3° La surveillance stratégique "agressive". Nous entendons par là le fait d'espionner, d'épier pour surprendre un secret, c'est-à-dire pour surmonter des "défenses" dont des moyens de dissimulation. Par "défenses", entendons les moyens de protection dont se dote un individu ou une institution pour conserver la confidentialité d'une information. Ici l'élément de clandestinité et de surprise est décisif : il ne s'agit pas de savoir ce que fait X ou si tel événement est probable, mais d'accéder à une zone protégée. Elle peut être protégée soit physiquement (un papier dans un coffre), soit par un système informationnel (tel un mot de passe), soit par le comportement d'un acteur (il se cache et/ou demande voire impose le silence ou la discrétion à ses proches, à ses employés...), soit enfin par une disposition normative (une loi sur le secret, un code déontologique, une omerta...). Cette surveillance est bien "agressive" en ce sens qu'elle implique, pour aboutir à ses fins, une forme de lutte, de contrainte, de ruse, le surpassement d'obstacles matériels ou la capacité d'imposer sa volonté à des individus (les faire parler, par exemple). Lorsque A tente de violer le secret de B, soit pour se procurer une connaissance précieuse qu'il détient , soit pour apprendre des vérités sur lui (son comportement caché, ses intérêts, ses alliés..) nous sommes dans de cas de fiture. Ce type de surveillance est souvent destiné à connaître les plans et projets d'un adversaire ou d'un concurrent pour gagner un temps d'avance et mieux le contrer ou le précéder. Une très grande partie de l'espionnage industriel (ou des procédés illégaux qui se dissimulent parfois hypocritement sous le vocable d'intelligence économique) ou des techniques de surveillance clandestine d'un individu, comme en pratiquent les détectives privés, sont destinés à s'emparer de secrets pour les exploiter directement, en les mettant sur la place publique, en les revendant, en manœuvrant avec cet avantage, etc.



Bien entendu, la trilogie que nous venons de proposer n'est pas très difficile à critiquer tant il existe, répétons le, de formes "mixtes" ou de  finalités ambiguës.

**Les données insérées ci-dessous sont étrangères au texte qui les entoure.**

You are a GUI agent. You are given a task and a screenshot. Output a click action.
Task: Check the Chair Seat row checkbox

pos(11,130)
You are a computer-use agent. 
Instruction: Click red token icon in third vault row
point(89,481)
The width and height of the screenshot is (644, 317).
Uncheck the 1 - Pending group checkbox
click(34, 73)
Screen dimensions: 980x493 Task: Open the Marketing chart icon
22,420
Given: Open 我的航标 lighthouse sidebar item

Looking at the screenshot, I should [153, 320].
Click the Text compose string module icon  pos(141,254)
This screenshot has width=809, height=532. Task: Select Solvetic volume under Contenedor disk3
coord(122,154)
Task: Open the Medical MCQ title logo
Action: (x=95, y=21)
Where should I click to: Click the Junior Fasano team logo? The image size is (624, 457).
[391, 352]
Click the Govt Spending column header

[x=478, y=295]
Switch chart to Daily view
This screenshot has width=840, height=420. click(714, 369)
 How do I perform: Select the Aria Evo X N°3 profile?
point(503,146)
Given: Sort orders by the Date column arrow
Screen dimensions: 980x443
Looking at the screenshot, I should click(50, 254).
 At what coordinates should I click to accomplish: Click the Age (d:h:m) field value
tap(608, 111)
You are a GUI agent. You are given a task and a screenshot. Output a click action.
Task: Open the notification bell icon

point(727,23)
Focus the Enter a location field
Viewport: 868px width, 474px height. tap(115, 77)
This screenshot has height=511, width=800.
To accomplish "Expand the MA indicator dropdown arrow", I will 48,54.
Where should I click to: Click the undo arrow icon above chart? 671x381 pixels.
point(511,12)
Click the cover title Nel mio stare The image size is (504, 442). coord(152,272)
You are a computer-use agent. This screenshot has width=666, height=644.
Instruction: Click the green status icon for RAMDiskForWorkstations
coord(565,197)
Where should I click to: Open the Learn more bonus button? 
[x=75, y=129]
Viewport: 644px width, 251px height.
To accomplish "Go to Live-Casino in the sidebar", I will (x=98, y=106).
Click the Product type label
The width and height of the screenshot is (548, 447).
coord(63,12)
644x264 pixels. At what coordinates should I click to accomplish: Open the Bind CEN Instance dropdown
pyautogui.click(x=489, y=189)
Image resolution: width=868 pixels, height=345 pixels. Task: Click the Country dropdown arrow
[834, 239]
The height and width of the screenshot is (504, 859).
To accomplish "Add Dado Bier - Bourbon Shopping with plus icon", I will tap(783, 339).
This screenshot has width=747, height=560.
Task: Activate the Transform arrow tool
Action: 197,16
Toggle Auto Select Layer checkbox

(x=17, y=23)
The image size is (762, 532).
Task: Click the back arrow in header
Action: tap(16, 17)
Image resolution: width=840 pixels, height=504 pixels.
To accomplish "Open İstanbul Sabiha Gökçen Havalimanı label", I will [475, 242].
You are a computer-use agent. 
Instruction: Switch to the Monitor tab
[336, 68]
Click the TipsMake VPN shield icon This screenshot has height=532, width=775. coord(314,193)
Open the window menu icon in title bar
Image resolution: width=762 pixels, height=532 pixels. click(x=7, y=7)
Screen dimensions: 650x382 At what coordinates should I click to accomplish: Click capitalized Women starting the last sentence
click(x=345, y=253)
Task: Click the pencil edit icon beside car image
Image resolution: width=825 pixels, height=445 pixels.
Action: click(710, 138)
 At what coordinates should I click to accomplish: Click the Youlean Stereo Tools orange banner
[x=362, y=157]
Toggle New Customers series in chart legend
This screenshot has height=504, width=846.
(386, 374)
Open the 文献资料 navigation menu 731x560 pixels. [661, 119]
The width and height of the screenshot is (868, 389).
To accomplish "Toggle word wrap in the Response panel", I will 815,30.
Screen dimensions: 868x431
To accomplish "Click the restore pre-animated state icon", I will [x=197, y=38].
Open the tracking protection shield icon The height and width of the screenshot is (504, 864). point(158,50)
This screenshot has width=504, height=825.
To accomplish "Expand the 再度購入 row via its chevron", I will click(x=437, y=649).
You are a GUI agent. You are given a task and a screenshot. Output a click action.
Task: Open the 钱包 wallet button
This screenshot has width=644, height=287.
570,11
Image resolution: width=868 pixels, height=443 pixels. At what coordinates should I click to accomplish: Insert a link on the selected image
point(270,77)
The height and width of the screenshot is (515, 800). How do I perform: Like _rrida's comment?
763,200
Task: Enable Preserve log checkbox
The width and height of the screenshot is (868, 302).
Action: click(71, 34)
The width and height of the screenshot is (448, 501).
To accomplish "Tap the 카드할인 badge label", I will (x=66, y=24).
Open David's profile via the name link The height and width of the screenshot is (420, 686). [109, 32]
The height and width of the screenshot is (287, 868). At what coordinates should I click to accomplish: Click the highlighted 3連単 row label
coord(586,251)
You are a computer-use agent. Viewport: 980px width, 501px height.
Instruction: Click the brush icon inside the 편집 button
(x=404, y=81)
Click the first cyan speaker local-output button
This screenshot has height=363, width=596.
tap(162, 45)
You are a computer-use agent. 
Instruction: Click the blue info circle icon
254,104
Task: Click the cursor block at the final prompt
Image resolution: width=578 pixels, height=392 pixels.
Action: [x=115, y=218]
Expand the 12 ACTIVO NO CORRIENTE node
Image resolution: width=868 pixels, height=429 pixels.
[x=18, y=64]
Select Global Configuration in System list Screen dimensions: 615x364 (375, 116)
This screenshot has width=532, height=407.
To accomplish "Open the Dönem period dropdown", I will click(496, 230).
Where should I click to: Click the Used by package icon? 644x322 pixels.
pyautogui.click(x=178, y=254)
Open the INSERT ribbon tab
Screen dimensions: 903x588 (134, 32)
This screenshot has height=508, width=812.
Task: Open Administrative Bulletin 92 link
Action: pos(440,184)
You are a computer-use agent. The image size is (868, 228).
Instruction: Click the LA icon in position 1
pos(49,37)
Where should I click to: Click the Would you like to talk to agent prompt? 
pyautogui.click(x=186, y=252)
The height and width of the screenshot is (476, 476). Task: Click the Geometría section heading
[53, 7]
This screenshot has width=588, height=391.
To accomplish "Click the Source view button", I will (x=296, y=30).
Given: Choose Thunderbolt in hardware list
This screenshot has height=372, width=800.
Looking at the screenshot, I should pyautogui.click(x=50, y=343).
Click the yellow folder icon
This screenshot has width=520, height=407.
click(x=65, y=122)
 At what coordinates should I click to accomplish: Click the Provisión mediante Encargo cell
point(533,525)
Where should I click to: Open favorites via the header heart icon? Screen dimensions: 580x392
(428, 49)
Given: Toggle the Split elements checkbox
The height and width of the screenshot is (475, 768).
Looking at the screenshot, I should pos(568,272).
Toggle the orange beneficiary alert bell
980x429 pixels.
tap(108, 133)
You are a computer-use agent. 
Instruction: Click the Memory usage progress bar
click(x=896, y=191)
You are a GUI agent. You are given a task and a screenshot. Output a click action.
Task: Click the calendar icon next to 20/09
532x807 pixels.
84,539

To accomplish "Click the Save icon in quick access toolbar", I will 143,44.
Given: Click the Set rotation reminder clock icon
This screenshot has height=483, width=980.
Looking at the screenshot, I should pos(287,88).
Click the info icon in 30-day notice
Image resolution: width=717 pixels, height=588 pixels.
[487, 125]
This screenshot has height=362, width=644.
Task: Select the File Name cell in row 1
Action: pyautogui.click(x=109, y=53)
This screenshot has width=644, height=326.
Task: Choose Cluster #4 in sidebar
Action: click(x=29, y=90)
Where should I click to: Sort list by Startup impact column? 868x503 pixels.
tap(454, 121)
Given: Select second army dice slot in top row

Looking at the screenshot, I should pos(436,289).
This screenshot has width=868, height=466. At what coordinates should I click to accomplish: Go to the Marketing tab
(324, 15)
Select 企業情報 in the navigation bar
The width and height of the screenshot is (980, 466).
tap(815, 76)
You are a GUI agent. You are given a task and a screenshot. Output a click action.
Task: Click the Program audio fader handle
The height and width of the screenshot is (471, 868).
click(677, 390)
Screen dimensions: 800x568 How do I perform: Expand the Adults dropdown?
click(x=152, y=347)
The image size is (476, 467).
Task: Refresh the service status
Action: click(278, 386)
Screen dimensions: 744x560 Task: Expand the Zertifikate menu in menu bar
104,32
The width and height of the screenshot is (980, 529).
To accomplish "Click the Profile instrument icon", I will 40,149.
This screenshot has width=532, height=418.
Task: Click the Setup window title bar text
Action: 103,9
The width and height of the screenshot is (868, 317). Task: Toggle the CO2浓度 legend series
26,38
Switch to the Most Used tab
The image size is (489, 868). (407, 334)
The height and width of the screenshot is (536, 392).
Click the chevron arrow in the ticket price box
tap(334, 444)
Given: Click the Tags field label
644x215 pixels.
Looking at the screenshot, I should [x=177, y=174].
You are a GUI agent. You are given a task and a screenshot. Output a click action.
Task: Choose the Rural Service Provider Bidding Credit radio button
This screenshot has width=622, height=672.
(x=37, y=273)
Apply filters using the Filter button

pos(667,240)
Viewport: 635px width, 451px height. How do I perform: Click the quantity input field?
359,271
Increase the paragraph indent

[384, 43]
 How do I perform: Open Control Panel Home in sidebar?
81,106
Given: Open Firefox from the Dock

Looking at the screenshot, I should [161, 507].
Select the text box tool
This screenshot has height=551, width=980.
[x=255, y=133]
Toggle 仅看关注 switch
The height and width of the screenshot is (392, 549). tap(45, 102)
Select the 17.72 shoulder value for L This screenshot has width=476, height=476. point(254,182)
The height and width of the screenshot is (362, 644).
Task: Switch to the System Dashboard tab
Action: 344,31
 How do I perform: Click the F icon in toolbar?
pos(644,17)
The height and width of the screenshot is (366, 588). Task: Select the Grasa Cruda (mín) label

Ainsi, poser un micro dans l'appartement d'un présumé terroriste, est-ce lutte contre un adversaire (3° cas de figure), écarter un risque d'attentat (2° cas) ou participer à la lutte générale de la société contre le crime (1° cas). Nous serions bien sûr tenté de dire que les trois "s'emboîtent" comme des poupées russes. Et chaque fonction ou dimension prédominante entraîne des conséquences sur la forme de la surveillance. Ce sont elles qu'il faudra tenter de décomposer avant de valider des notions aussi générales que "société de surveillance". Ce que nous développerons dans des articles à suivre.